1 Mayıs farklı kimliklere ait insanların sınıf kimliği altında buluştuğu bir büyük forumdur. Bu forumu bir mitingden, herhangi bir toplantıdan ayıran özelliği ise doğrudan sınıf kimliği ile bağlantılı bir eylem olması ve enternasyonalist bir özellik taşımasıdır.

1 Mayıs: Sınıf, meydan, süreklilik

Zafer Aydın

Komünist Manifesto’dan, film repliklerine kadar uzanan, iki sınıfının yani burjuvazi ve proletaryanın çatışmasından meydanlara yansıyan en güçlü simgedir 1 Mayıs. İçini boşaltma, deforme etme girişimlerine rağmen hâlâ sınıfın gücünün ve varlığının hatırlatıldığı gündür. Taşıdığı sınıfsal öz itibariyle “Hepimiz aynı gemideyiz” yalanına da, “Sınıfsız, imtiyazsız kaynaşmış bir kitleyiz” ifadesiyle sınıfı yok sayan yaklaşımlara da “adı konulmamış” bir itirazdır. Aynı zamanda “adı konulmuş” bir korkudur 1 Mayıs. Egemenlerin, mülk sahiplerinin, iktidarlarını, düzenlerini, servetlerini kaybetme korkusu depreşir 1 Mayıs’larda. İşçi sınıfını kontrol etmek maksadıyla kurgulanmış mekanizmalarının, manipülasyonların, entrikaların, medya ile sağlanan iklimin de işe yaramayacağı gelir akıllarına ve yasağa sığınırlar. Cumhuriyet tarihi boyunca 1 Mayıs’ı yasaklamalarının, 1 Mayıs öncesi yapılan tutuklamaların esas nedeni budur.
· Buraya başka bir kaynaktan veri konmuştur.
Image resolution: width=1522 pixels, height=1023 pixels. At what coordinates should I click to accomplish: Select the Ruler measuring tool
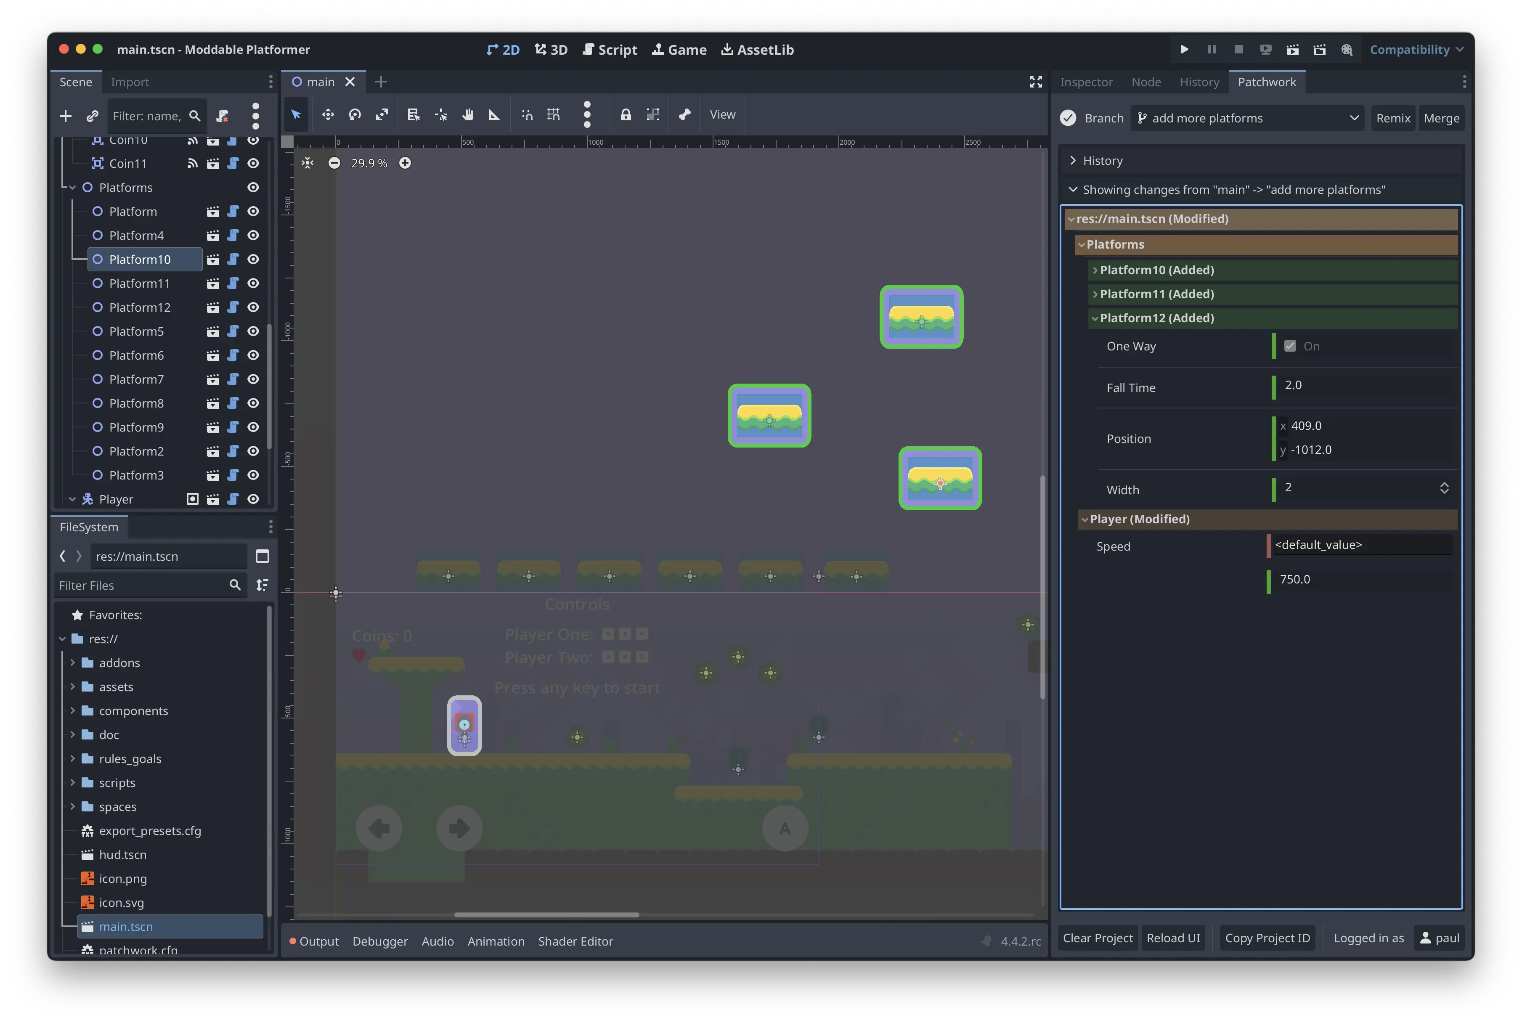[x=495, y=115]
Elbette kitle gösterilerinin önlenmesi de amaçlanmaktadır, ama daha çok, sınıfın görünmesini engellemektir maksat.


Egemenlerin korkusunun temelsiz olduğu ya da abartıldığı ileri sürülemez. Çünkü 1 Mayıs farklı kimliklere ait insanların sınıf kimliği altında buluştuğu bir büyük forumdur. Bu forumu bir mitingden, herhangi bir toplantıdan ayıran özelliği ise doğrudan sınıf kimliği ile bağlantılı bir eylem olması ve enternasyonalist bir özellik taşımasıdır. Sınıfın politik kimliğinin ve politik dinamizminin temelini 1 Mayıs oluşturur. Bu nedenle işçilerin uykudan uyanma ihtimalinden korkan sermaye için 1 Mayıs, uyanıkken görülen kâbustur.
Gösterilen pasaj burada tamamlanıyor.